Glossary

Glossary#

coupling#

A coupling of two probability measures \(\mu\) and \(\nu\) is a probability measure on the product space of their respective supports. When the coupling is balanced, the first and second marginals of that probability measure must coincide with \(\mu\) and \(\nu\) respectively. Equivalently, given two non-negative vectors \(a\in\mathbb{R}^n\) and \(b\in\mathbb{R}^m\), a coupling in matrix form is a non-negative matrix \(P\) of size \(n\times m\). When the coupling is balanced \(P\) is in their transportation polytope \(U(a,b)\).

dual Kantorovich potentials#

Real-valued functions or vectors that solve the dual Kantorovich problem.

dual Kantorovich problem#

Dual formulation of the Kantorovich problem, seeking two vectors \(f, g\) that are dual Kantorovich potentials such that, given a ground cost matrix \(C\) of size [n, m] and two probability vectors \(a \in\mathbb{R}^n,b\in\mathbb{R}^m\), they belong to the dual transportation polyhedron \(D(C)\) and maximize:

\[\max_{f,g \,\in D(C)} \langle f,a \rangle + \langle g,b \rangle.\]

This problem admits a continuous formulation between two probability distributions \(\mu,\nu\):

\[\max_{f\oplus g\leq c} \int f d\mu + \int g d\nu,\]

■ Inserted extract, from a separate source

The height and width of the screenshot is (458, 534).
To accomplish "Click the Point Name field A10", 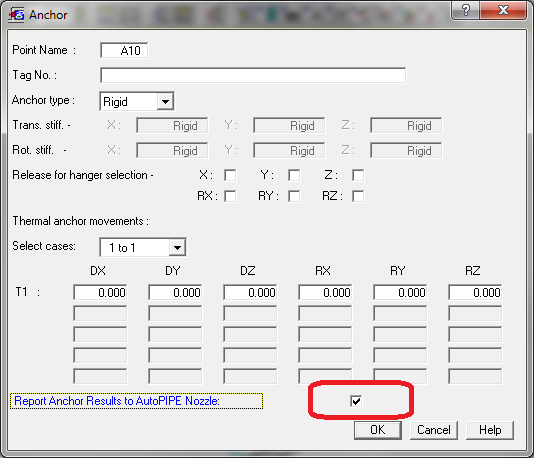I will tap(124, 50).
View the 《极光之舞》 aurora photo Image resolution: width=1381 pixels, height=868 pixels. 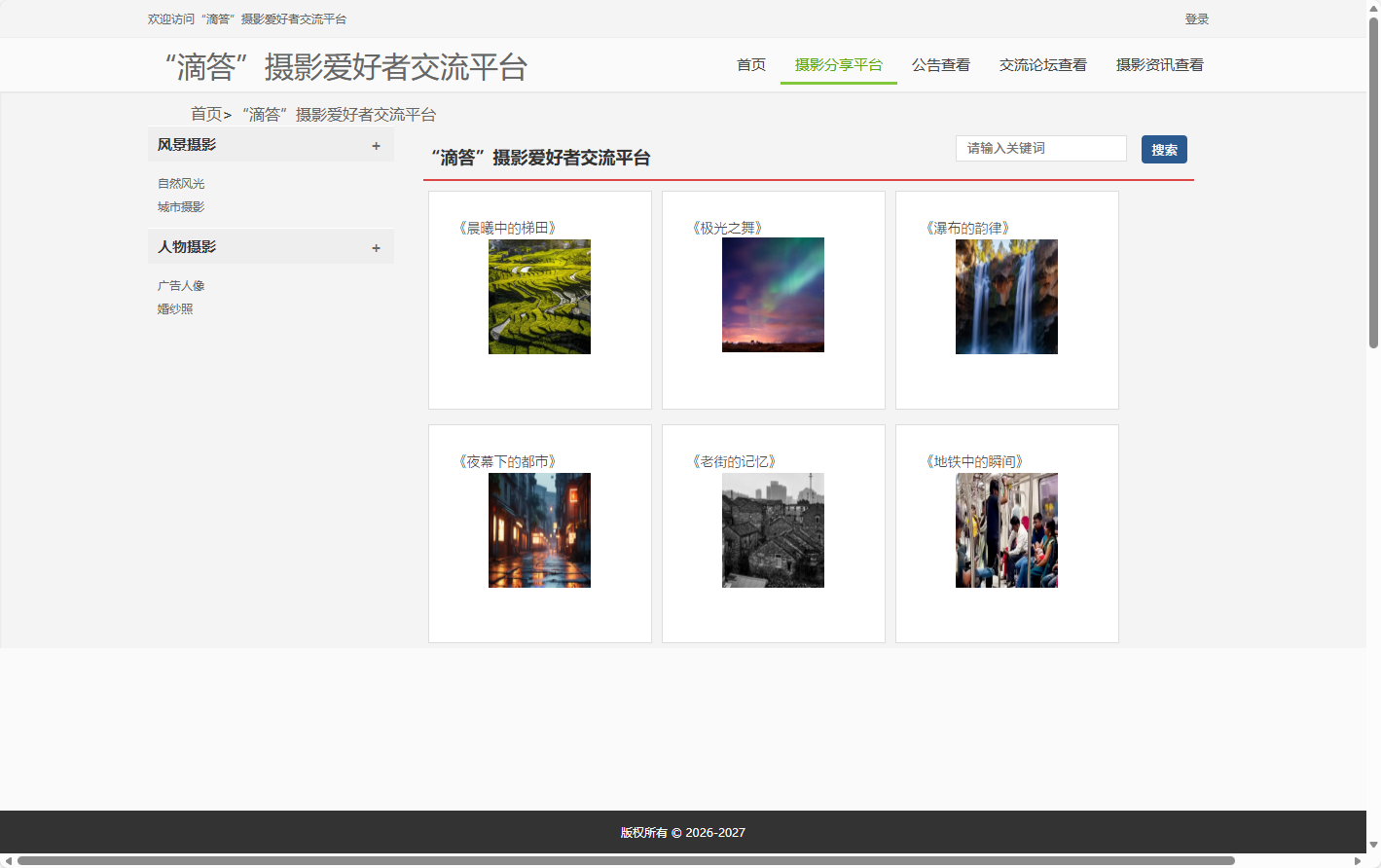pyautogui.click(x=773, y=295)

where \(f,g\) are in that case real-valued functions on the supports of \(\mu,\nu\) and \(f\oplus g\leq c\) means that for any pair \(x,y\) in the respective supports, one has \(f(x)+g(y)\leq c(x,y)\).

dual transportation polyhedron#

Given a \(n\times m\) cost matrix \(C\), denotes the set of pairs of vectors

\[D(C):= \{f \in\mathbb{R}^n, g \in \mathbb{R}^m | f_i + g_j \leq C_{ij}\}.\]
dualizing#

Within the context of optimization, the process of simplifying a constrained optimization problem into an unconstrained one, by transforming constraints into penalty terms in the objective function.

entropy-regularized optimal transport#

The data of the entropy regularized OT (EOT) problem is parameterized by a cost matrix \(C\) of size [n, m] and two vectors \(a,b\) of non-negative weights of respective size n and m. The parameters of the EOT problem consist of three numbers \(\varepsilon, \tau_a, \tau_b>0\).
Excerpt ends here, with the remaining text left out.